Le palier nous sépare, un mètre de bois froid,
Eux dans le théâtre, moi dans le petit endroit.
De l’autre côté, on choisit qui l’on garde,
Rejetant les jumeaux d’un geste flic qui regarde.
Le fils de 53, un fantôme sans nom,
Né pour rester l’ombre au fond du salon.
Elle jouait la veuve, elle trichait l’héritage,
Pendant que le voisin vivait de monophrage.
Et quand le grand silence est venu dans la chambre,
L’EHPAD était là, de janvier à décembre.
Les 5 enfants, ma femme, on tenait le rempart,
Les autres attendaient dehors, comptant leur part.
Pas un cadeau, pas un geste pour mes petits,
Rien que le vide, le droit de rester à Bati.

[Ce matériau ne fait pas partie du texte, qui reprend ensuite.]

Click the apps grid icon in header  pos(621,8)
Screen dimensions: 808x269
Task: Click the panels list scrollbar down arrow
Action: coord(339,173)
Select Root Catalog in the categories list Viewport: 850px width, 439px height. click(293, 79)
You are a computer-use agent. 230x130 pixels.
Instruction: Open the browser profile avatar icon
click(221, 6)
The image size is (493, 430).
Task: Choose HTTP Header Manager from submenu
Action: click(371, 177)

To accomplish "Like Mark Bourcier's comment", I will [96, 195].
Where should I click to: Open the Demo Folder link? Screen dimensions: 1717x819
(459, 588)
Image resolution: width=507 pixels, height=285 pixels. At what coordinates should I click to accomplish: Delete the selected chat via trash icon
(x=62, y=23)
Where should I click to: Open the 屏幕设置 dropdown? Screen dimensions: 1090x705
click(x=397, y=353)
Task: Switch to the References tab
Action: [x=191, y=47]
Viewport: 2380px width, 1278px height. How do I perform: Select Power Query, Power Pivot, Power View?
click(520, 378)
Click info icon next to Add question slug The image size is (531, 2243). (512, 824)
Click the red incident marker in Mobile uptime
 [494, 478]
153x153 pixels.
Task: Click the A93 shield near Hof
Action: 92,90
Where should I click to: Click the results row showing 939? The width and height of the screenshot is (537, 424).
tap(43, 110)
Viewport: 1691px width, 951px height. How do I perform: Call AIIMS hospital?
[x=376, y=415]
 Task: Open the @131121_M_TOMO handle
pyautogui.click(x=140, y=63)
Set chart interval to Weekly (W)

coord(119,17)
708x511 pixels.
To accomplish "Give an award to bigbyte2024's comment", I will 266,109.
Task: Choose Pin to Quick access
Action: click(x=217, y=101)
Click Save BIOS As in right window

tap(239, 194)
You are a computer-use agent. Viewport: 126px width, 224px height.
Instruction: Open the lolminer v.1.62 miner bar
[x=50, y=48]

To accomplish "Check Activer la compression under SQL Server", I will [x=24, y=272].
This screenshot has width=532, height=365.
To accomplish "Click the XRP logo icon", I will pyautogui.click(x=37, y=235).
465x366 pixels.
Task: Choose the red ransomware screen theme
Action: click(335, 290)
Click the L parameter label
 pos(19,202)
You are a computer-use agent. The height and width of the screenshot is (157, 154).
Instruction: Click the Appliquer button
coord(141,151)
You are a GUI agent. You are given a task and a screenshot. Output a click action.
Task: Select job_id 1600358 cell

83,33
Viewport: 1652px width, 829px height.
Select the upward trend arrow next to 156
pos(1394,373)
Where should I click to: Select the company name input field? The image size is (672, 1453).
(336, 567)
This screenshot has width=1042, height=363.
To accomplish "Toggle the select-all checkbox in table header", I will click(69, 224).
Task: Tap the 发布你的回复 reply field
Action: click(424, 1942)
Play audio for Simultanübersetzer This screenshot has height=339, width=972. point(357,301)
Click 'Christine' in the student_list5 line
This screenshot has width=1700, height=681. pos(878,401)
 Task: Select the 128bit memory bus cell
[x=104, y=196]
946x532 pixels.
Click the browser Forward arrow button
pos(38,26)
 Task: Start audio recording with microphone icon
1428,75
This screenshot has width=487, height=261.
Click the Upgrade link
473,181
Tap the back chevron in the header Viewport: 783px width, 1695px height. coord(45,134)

Au seuil de sa mort, elle a fermé la porte,
L’argent était vivant, mais la mère était morte.
Le 7, c’est mon chiffre, le clan que j’ai bâti,
Citadelle contre ce que j’ai bâti.
Exclu du testament, banni de la chapelle,
On nous a poussés du revers de la pelle.
Le sel et le pain que l’ancienne a laissés,
Un héritage d’amour que vous avez manqué.
Vous avez l’or, j’ai les mains de mes enfants,
C’est moi le vrai roi au milieu des vivants.
C’est moi le vrai, au milieu des vivants,
Adieu le palier, adieu les faux-semblants.
L’ombre de 53, l’argent des survivants,
Je prends mes 7 âmes et je tourne le dos,
La vérité n’a pas besoin de vos tombeaux.